Thomas Mote, a climate scientist at the University of Georgia, explained that at the Summit Research Station, there has been no record of rainfall in Greenland since the establishment of observation in the 1980s.
“What is going on is not simply a warm decade or two in a wandering climate pattern,” said Ted Scambos, a scientist at the National Snow and Ice Data Center at the University of Colorado Boulder. “This is unprecedented. We are crossing thresholds not seen in millennia, and frankly this is not going to change until we adjust what we’re doing to the air.”

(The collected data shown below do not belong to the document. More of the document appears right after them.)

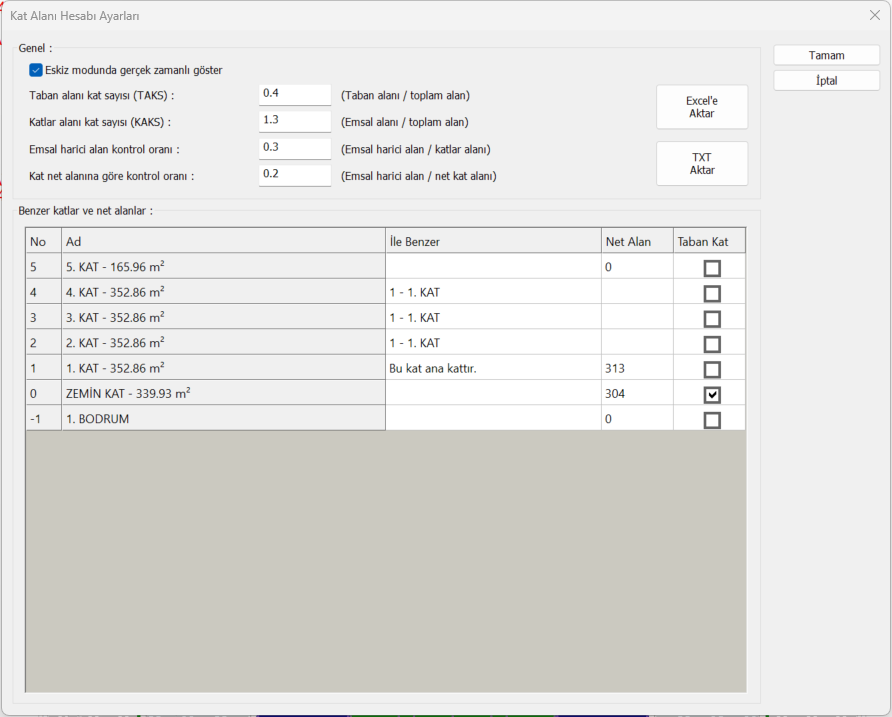892x717 pixels.
Task: Enable Taban Kat for 1. BODRUM
Action: pos(711,420)
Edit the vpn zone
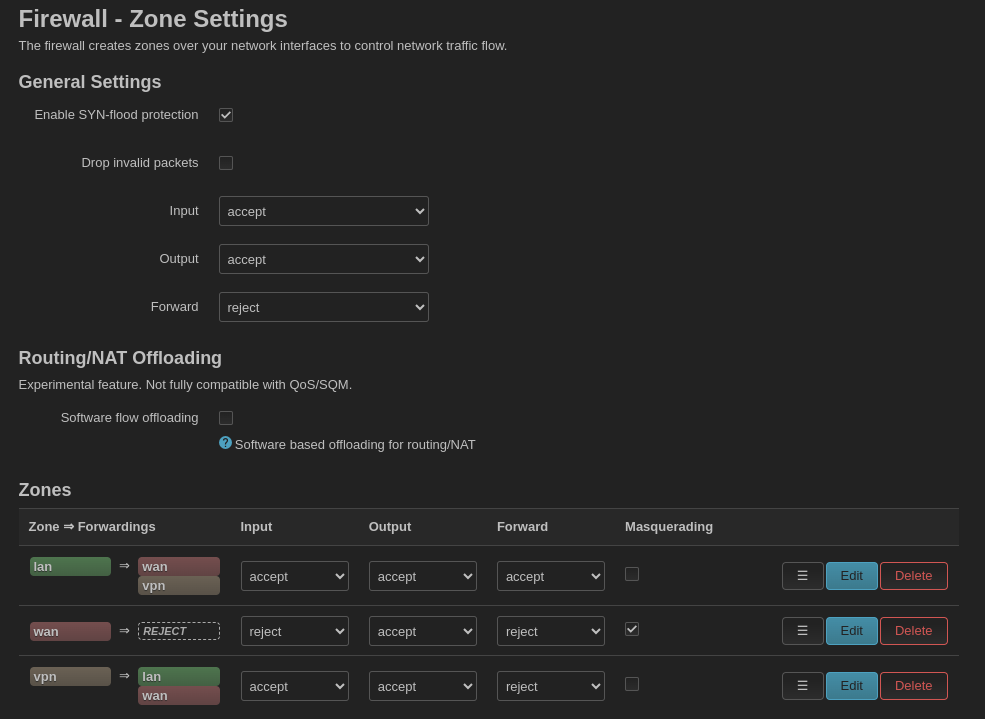The width and height of the screenshot is (985, 719). [851, 686]

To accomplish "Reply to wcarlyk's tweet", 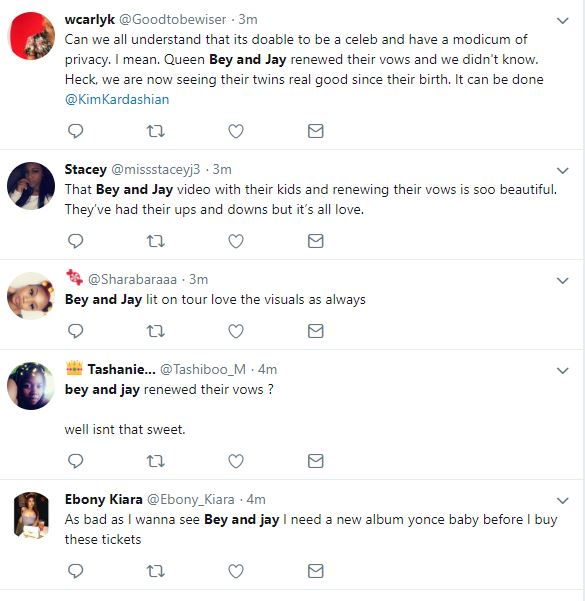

The scientists who have studied this phenomenon attribute the cause of the rainfall to an anticyclone — an atmospheric event known for high pressure — that causes air to sink, and warm as it sinks.
Computer simulations from before the establishment of rainfall observation also show that there was no rain even before the 1980s.
But rainfall was not the only unusual weather observation that occurred at the research station.
In Summit, above-freezing conditions are almost as rare as rainfall. According to Martin Stendel, a senior researcher at the Danish Meteorological Institute, ice cores showed that above-freezing temperatures only occurred six times in the past 2,000 years.
However, above-freezing temperatures have occurred in this area in 2012, 2019 and 2021 — three times in fewer than 10 years.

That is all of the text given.